As I started to gather my remaining things to pack them into the Mini, I began to wonder if I'd had some kind of stroke. I'd start saying something to myself, and then trail off, with no idea what I'd been about to say. That other voice kept saying, "Take an Aleve. Take an Aleve. Take an Aleve." I kept saying, "OK, right. OK. OK." But I got sidetracked and never did. I knew there was a lot of pain happening somewhere, but somehow it wasn't mine. It was awful. I was in a nightmare that I couldn't escape and would never end. I was a machine that was shorting out, sparks flying, parts falling off as I tried to use them. All I knew was that I had to finish. I had to leave if it was the last thing I ever did.
Finally, miraculously, the Mini was packed and ready to go. I closed the hatch and walked back up the stairs to mop the floors and do a last check. I ate something and drank some water.
As I drove up the steep driveway, the new tenant was driving down. He made room for me, we waved and smiled, and I got up to street level to say goodbye to my upstairs neighbors. They took this picture of me:
And with that, at 7:30pm, I got in the Mini and hit the freeway headed south. I had a vague idea that I was headed for Sedona, or maybe just Santa Barbara 2 hours away. But when I got into Santa Maria 40 minutes later, I saw the sign for Highway 166 crossing inland, east, and there was that voice again--"You need to take that tomorrow. Stop here." Seriously. These were words in my head. I saw a sign for Motel 6 (they said they'd leave the lights on for me), stopped at a Chevron to get a cold 6-pack, checked in, and carefully laid down on the bed. It felt like heaven, and that first beer was the veritable elixir of life.
The other 4 that followed were largely unnecessary, but I didn't care. I puttered around, getting out my shower stuff and supplements. Got in my jammies. Then came the $25 Domino's pizza. Again, not caring. I think it was my first Domino's pizza in about 27 years. Delicious! I felt like a buzzed, doughy ghost.

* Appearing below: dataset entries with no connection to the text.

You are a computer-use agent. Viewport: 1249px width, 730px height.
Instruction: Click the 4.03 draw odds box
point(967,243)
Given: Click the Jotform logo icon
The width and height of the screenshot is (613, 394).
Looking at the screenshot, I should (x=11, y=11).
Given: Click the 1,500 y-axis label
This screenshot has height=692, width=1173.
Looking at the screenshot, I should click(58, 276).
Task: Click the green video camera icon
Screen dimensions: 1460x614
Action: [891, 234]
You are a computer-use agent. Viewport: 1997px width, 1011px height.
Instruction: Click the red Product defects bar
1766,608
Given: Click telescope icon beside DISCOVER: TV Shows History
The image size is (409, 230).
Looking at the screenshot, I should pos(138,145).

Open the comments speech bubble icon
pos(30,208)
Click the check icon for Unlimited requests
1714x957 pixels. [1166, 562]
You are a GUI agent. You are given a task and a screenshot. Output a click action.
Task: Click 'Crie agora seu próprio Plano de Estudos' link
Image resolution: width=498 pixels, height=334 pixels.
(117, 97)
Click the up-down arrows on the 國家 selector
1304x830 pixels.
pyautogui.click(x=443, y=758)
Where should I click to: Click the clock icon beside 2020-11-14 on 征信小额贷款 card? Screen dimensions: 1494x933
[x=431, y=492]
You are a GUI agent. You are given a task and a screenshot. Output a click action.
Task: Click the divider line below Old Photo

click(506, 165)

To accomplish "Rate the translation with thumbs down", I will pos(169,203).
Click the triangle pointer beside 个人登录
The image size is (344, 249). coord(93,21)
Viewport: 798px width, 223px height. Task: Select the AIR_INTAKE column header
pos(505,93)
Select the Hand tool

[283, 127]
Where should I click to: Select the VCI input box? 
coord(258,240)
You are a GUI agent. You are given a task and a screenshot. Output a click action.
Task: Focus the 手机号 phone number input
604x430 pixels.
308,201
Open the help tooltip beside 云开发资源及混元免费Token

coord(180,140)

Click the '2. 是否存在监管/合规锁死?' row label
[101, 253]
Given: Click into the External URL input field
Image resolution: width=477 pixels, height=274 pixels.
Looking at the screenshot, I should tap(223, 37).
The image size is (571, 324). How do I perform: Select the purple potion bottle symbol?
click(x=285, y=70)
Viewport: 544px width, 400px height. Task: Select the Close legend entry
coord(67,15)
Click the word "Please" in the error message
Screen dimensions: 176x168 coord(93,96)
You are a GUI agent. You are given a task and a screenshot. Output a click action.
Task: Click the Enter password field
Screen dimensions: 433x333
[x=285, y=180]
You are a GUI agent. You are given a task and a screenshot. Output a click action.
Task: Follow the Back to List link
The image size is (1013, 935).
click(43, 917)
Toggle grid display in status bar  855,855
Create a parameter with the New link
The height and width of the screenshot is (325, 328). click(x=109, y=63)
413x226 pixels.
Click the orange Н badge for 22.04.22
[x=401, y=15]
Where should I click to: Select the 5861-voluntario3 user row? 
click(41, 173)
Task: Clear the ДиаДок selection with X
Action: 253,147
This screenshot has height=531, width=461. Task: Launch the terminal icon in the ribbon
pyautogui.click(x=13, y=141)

I turned on the TV (ooo, TV!) and looked through all the channels of utter crap. I'd hoped that maybe during my many years away from TV, things might have improved. But no--it was much, much worse. Seven-minute commercial breaks filled with fast food, alcohol, pharmaceutical, and car ads broken up with 4 minutes of some kind of "show."
Finally I found a bad MMA fight on the Speed channel (?) and watched that for a bit before shutting the damn thing off. I turned off the fluorescent light next to me and curled up in a ball, instantly asleep.